Programming the Commodore PET

My first programming languages were Fortran, learned in my mathematics degree, and Basic, which was the language built into the ROM (read only memory) of the Commodore PET. The PET—one of the early microcomputers, first produced in 1977—stored programs on cassette tapes, using its integral cassette deck. In those days you could buy programs on tape, at what today would seem very high prices, but people mostly wrote their own programs or typed them in from a magazine.

Many computer magazines existed that published (and paid for) programs written by hobbyists. Readers would happily type in a page or two of code in order to try the programs out. The two most popular categories of programs were games and utilities. I recently came across a file in which I’d kept a page from the January 1982 issue of Your Computer magazine containing one of my first published programs. The whole page is here in PDF form.

screenprint82.jpg

The purpose of the Screenprint program is to print the contents of the PET’s screen to an attached Commodore printer—something there was no built-in way to do. The pictures underneath the listing are screen dumps of the output from another program I wrote called Whirly Art.

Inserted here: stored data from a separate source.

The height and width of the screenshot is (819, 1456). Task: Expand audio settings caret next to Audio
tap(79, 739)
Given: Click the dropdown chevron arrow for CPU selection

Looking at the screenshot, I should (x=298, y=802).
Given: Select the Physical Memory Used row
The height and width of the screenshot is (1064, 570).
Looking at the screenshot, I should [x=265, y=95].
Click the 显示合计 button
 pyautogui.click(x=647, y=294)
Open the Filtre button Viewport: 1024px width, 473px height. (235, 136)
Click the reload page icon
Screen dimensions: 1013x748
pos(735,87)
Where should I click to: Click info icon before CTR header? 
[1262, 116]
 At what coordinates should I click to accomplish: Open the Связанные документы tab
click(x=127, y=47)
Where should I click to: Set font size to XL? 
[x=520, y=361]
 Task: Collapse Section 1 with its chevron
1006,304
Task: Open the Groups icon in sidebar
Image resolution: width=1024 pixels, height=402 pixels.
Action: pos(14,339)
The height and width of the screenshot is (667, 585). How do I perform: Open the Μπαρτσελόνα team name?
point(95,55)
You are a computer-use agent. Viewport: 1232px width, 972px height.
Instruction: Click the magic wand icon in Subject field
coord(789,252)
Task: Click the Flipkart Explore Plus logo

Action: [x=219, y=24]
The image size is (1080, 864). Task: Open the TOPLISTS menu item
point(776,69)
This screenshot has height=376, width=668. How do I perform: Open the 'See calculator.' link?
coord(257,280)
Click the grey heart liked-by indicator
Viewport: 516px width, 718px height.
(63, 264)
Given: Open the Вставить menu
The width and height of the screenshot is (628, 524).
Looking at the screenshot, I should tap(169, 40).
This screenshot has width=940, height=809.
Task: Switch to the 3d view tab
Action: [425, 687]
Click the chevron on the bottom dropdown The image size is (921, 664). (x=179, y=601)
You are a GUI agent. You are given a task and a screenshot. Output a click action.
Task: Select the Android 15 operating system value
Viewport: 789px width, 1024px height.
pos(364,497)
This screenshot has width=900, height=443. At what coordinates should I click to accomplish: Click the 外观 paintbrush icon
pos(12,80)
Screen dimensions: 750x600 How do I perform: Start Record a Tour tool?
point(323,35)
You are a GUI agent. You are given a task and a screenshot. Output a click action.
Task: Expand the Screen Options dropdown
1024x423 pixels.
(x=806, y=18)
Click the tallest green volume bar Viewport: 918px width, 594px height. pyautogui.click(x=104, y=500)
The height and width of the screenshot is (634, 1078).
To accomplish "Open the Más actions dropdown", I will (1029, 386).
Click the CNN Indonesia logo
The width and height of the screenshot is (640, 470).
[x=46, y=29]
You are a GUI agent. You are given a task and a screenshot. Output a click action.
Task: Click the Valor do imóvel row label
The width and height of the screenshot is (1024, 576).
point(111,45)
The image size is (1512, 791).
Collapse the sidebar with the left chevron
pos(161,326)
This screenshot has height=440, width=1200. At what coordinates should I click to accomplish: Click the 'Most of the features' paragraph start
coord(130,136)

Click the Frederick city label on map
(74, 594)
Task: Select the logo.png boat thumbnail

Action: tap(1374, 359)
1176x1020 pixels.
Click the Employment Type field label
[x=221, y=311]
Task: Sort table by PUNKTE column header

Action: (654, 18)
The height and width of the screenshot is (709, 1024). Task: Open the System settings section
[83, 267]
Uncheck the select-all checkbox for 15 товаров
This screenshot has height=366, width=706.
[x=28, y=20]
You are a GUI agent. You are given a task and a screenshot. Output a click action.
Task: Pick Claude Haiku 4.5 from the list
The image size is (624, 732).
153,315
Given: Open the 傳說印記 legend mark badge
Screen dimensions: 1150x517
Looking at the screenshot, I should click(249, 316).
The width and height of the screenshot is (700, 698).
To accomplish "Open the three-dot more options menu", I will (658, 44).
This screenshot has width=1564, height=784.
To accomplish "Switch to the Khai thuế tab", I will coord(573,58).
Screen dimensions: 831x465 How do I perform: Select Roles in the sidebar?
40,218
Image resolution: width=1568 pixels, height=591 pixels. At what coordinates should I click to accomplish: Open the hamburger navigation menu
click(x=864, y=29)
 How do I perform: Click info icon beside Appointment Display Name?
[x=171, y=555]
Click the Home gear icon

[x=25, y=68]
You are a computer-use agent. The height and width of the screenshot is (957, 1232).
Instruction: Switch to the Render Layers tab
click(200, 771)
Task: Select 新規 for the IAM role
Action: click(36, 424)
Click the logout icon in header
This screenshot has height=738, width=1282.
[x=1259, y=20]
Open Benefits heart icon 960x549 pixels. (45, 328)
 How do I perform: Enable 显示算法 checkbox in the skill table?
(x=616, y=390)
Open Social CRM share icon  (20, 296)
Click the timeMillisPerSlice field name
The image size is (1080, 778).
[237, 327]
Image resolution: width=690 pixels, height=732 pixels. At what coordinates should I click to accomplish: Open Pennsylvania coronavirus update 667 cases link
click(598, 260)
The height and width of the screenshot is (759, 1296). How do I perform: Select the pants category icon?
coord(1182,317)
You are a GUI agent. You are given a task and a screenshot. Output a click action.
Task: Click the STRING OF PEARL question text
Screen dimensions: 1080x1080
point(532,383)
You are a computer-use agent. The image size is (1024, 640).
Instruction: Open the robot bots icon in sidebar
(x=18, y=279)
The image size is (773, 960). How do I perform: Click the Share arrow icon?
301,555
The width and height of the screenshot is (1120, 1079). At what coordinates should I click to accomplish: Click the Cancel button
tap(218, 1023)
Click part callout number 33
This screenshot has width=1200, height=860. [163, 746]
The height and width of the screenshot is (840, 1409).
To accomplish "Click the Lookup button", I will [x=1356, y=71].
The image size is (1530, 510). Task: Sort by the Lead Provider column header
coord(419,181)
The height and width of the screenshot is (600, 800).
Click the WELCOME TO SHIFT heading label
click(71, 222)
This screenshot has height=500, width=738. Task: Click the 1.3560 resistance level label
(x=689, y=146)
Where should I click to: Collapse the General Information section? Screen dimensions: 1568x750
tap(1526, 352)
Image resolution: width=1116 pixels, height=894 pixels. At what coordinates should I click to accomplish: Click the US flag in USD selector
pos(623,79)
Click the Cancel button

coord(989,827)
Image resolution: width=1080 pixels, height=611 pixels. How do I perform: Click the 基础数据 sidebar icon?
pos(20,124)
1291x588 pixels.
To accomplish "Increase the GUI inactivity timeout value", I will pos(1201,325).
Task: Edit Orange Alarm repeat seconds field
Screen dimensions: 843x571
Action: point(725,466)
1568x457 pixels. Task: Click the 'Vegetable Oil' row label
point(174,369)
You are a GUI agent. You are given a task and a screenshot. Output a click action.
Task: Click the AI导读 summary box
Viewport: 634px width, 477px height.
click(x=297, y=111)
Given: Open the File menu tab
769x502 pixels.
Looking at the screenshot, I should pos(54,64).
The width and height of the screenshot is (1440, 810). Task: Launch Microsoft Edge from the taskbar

Some explanation of the code is needed.

  • In Commodore Basic (a variant of Microsoft Basic) , line numbers are essential and are the target for a goto statement, which jumps to the specified line. Notice that the line numbers here are spaced about 10 apart: this is to allow for insertion of intermediate lines as the code is developed. There was no standard way to renumber the lines of a program, but I think I later acquired an add-on ROM that could do this.
  • There are no spaces within any non-comment line of code. Today this would be terrible coding practice, but each space took one byte of storage and in those days storage was at a premium. This bit of code was intended to be appended to another program, so it was important that it occupy as little memory as possible. The Basic interpreter was able to recognize keywords IF, THEN, FOR, etc., even when they were not surrounded by spaces.
  • The PEEK command reads a byte from RAM (random access memory) and the POKE commands writes a byte to RAM. CHR$(A) is a string character with ASCII value A.

I was surprised to find that scans of many issues of Your Computer are available on the Internet Archive. Indeed that archive contains a huge range of material on all topics, including a selection of books about the Commodore PET, some of which are in my loft but which I have not looked at for years.